A heuristic method for the comparison of related structures

Abstract

By extending a technique for testing the difference between two dependent correlations developed by Wolfe, a strategy is proposed in a more general matrix context for evaluating a variety of data analysis schemes that are supposed to clarify the structure underlying a set of proximity measures. In the applications considered, a data analysis scheme is assumed to reconstruct in matrix form the given data set (represented as a proximity matrix) based on some specific model or procedure. Thus, an evaluation of the adequacy of reconstruction can be developed by comparing matrices, one containing the original proximities and the second containing the reconstructed values.
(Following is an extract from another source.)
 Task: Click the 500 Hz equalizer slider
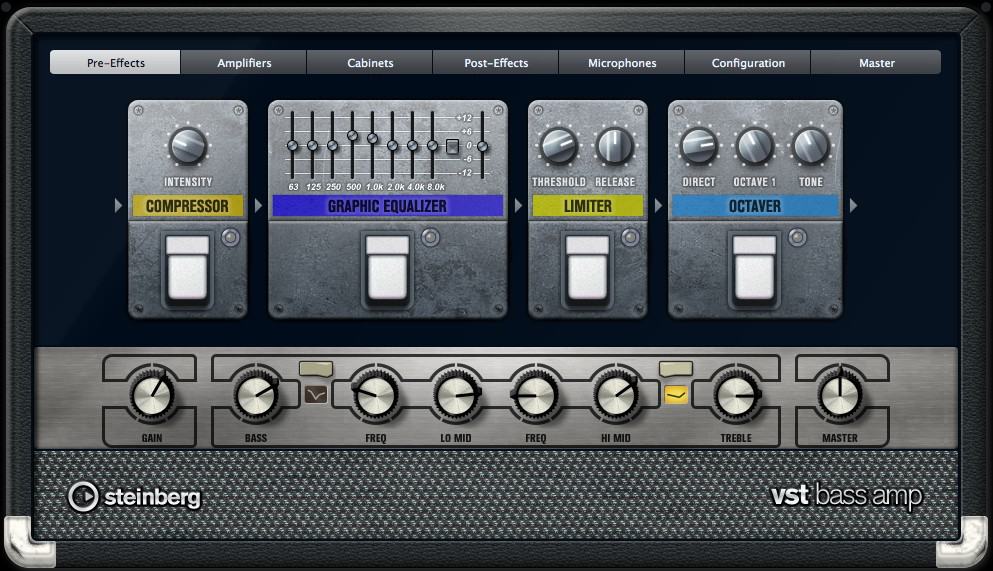click(352, 135)
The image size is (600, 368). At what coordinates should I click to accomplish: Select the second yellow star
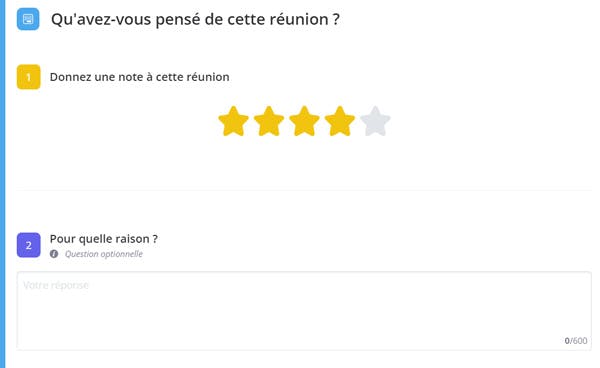click(x=269, y=121)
Possible applications in multidimensional scaling, clustering, and related contexts are emphasized using four broad categories: (a) Given two different reconstructions based on a single data set, does either represent the data significantly better than the other? (b) Given two reconstructions based on a single data set using two different procedures (or possibly, two distinct data sets and a common method), is either reconstruction significantly closer to a particular theoretical structure that is assumed to underlie the data (where the latter is also represented in matrix form)? (c) Given two theoretical structures and one reconstruction based on a single data set, does either represent the reconstruction better than the other? (d) Given a single reconstruction based on one data set, is the information present in the data accounted for satisfactorily by the reconstruction? In all cases, these tasks can be approached by a nonparametric procedure that assesses the similarity in pattern between two appropriately defined matrices. The latter are obtained from the original data, the reconstructions, and/or the theoretical structures. Finally, two numerical examples are given to illustrate the more general discussion.